L’origine du durcissement remonte à 2004, lorsque la Direction Générale de la Circulation espagnole (DGT) a mis fin à la reconnaissance automatique des permis marocains. En cause : une vague de fraudes liées à l’obtention de permis de complaisance au Maroc, ensuite validés en Espagne via des procédures simplifiées. Depuis, seuls les permis obtenus avant l’installation officielle en Espagne sont éligibles à l’échange. Tous les autres doivent repasser les épreuves espagnoles, une démarche complexe pour les non-hispanophones ou les personnes peu scolarisées.
Pour des travailleurs précaires, comme Karim, ouvrier agricole, cette réglementation est vécue comme une injustice.
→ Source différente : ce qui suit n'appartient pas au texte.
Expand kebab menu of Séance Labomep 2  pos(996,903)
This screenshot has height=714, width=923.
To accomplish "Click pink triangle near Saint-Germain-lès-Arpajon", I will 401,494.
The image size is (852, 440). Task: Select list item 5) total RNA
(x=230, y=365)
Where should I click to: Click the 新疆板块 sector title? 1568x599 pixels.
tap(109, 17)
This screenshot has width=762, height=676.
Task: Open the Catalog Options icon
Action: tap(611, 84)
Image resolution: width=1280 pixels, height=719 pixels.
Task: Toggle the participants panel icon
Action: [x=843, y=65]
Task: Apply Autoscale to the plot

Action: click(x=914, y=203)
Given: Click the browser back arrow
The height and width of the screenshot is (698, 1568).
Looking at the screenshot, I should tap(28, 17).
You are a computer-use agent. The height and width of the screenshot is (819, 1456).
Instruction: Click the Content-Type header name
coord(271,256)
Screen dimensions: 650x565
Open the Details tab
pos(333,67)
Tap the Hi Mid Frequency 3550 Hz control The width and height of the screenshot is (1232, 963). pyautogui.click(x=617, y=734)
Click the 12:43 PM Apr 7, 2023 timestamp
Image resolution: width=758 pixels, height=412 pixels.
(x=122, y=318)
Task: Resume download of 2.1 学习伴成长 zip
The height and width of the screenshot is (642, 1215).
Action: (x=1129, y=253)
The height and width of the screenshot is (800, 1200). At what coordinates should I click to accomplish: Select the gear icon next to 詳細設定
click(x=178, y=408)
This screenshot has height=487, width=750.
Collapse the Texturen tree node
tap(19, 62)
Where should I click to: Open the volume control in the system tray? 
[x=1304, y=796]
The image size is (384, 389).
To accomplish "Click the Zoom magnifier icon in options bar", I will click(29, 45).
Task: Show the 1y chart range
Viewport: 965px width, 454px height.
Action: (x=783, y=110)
Sans permis, il lui est impossible de se déplacer pour travailler. Et les amendes s’accumulent : « J’en suis à plus de 8 000 euros de pénalités. Je n’ai pas le choix, je dois conduire pour vivre », confie-t-il. Son cas reflète une réalité sociale ignorée par le système : le permis marocain n’est pas un luxe, mais un outil de survie.
Récemment, la DGT a ouvert la voie à une simplification : les ressortissants de pays liés à l’Espagne par un accord bilatéral, comme le Maroc, peuvent désormais demander l’échange de leur permis en ligne. Une avancée administrative encore trop méconnue, mais qui pourrait atténuer les tensions.
Ce dossier illustre un paradoxe : alors que les liens économiques et humains entre le Maroc et l’Espagne se renforcent, les obstacles bureaucratiques persistent, souvent au détriment des plus fragiles. Entre exigence de sécurité et impératifs sociaux, la question du permis marocain en Espagne reste un sujet brûlant.